SEATTLE – In 21 years of practicing law, Stephan Illa had seen five of his clients sentenced to life in prison – each convicted of aggravated murder.
Add one more: a bank robber who, at least physically, didn’t harm anyone.
Ivy Byrd Gaines, 41, was sentenced Friday to 184 years in prison for 10 robberies, eight of them armed, during which he took $67,000. The sentence was so long, even federal prosecutors called it a “tragedy,” though one of the defendant’s own making.
U.S. District Judge Thomas Zilly expressed some reservations about the length of the prison term, which consisted almost entirely of mandatory minimum sentences Congress has set for using a firearm during a crime of violence.
Gaines was convicted in March of 18 felony counts related to the robberies, which took place between June 2002 and October 2003 at banks, credit unions and check-cashing businesses from Seattle to Lacey, near Olympia. For the first count of using a firearm in a violent crime, he got an automatic seven years; for each additional count, he got an automatic 25 years.
Guild won’t support sheriff in fall election
The King County Police Officers Guild, representing the rank and file of the King County Sheriff’s Office, has voted to support someone other than their new sheriff in the November election.

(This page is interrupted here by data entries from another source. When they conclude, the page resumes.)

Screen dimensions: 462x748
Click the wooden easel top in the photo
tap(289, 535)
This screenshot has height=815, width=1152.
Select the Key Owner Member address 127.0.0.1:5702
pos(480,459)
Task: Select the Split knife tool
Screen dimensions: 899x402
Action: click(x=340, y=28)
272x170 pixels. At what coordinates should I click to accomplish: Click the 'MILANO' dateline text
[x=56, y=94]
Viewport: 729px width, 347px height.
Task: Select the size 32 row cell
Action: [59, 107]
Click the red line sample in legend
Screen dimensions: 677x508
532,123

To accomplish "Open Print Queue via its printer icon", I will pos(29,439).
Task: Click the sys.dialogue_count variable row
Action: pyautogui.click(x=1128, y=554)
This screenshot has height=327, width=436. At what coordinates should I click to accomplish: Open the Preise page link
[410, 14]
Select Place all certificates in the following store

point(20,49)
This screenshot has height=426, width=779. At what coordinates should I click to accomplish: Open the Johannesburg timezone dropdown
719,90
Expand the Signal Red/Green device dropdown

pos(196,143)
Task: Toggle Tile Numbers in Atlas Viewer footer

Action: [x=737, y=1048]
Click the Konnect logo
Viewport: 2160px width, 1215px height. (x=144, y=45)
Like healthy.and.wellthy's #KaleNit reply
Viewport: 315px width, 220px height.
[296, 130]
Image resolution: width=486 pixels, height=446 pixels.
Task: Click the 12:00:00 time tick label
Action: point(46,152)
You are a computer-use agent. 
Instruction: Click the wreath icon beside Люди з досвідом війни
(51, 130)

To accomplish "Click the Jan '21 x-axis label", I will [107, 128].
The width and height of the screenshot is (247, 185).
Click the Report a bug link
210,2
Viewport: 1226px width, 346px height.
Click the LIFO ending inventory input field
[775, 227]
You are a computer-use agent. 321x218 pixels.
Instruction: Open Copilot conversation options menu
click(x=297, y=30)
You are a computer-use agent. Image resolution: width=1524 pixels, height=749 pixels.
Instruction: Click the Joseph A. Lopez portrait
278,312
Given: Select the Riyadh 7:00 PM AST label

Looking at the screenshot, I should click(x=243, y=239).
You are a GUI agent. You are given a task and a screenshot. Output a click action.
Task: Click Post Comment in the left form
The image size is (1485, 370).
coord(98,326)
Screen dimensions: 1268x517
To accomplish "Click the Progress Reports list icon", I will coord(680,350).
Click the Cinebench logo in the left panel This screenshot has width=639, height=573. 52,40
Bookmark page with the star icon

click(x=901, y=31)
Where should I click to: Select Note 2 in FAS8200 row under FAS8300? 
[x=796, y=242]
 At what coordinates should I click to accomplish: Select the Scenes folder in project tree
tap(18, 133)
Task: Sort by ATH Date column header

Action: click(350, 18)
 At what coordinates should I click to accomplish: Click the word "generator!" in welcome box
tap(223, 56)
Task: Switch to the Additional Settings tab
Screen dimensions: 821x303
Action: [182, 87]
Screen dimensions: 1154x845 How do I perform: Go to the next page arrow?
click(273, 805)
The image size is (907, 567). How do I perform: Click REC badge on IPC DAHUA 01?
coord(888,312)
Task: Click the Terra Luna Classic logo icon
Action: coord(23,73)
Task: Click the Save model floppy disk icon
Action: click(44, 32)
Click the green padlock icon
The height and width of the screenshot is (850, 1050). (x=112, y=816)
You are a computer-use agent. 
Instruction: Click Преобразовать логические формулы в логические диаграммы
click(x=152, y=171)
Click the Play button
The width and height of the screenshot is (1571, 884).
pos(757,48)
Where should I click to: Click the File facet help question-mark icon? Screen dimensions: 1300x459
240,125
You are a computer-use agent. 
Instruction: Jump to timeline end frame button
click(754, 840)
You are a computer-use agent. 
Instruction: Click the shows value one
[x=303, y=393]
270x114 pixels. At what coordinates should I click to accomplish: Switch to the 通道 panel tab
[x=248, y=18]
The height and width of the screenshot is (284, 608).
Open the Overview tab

Over the past two weeks, 436 deputies have cast ballots to determine whom the guild will endorse. The results released Wednesday show that 259 favor Sgt. Jim Fuda and 169 support King County Sheriff Sue Rahr, who has been in the job less than six months. Seattle police Lt. Greg Schmidt received six votes, and two ballots were void.
Fuda, a 32-year veteran who works in the special operations unit, said there is a sense of discontent in the agency of more than 1,000 people. Many of the nearly 653 deputies want change, not a cookie-cutter replica of former Sheriff Dave Reichert, Fuda said.
Tacoma: Falcons on bridge have flown
The fledgling peregrine falcons of Murray Morgan Bridge have taken flight, so state Department of Transportation workers expect to lower the raised span and open the bridge to traffic again this weekend.
The 84-year-old bridge has been up since June 30, when it was raised to allow high-masted vessels from the Tall Ships Festival to come and go from the city’s Thea Foss Waterway. The rickety lift bridge got stuck in the up position, and repair crews couldn’t fix it because they didn’t want to disturb the protected birds until they could fly.
Bird watchers announced Friday that the falcons had flown.
The bridge repair is expected to take only 30 minutes or so, and the span should be open by this afternoon.
An average of 5,000 vehicles a day use the span, which links downtown Tacoma with the industrial tide flats. Most of its users have been detouring over the Highway 509 bridge about a half-mile south.
Kent: Murder charge filed in party shooting
A man has been charged with second-degree murder in the shooting of a former Seattle high school football star during a reported fight between rival gangs at a house party in Covington.
A witness told investigators that Marcus Dane Clarke, 20, of Burien, took “deliberate aim … before shooting” and killing Alefosio Hefa, 19, when a fight developed between rival gangs and guns were drawn during the party, prosecutors wrote in documents filed Thursday in King County Superior Court.
Clarke remained in custody with bail set at $1 million pending arraignment July 19 at the Regional Justice Center.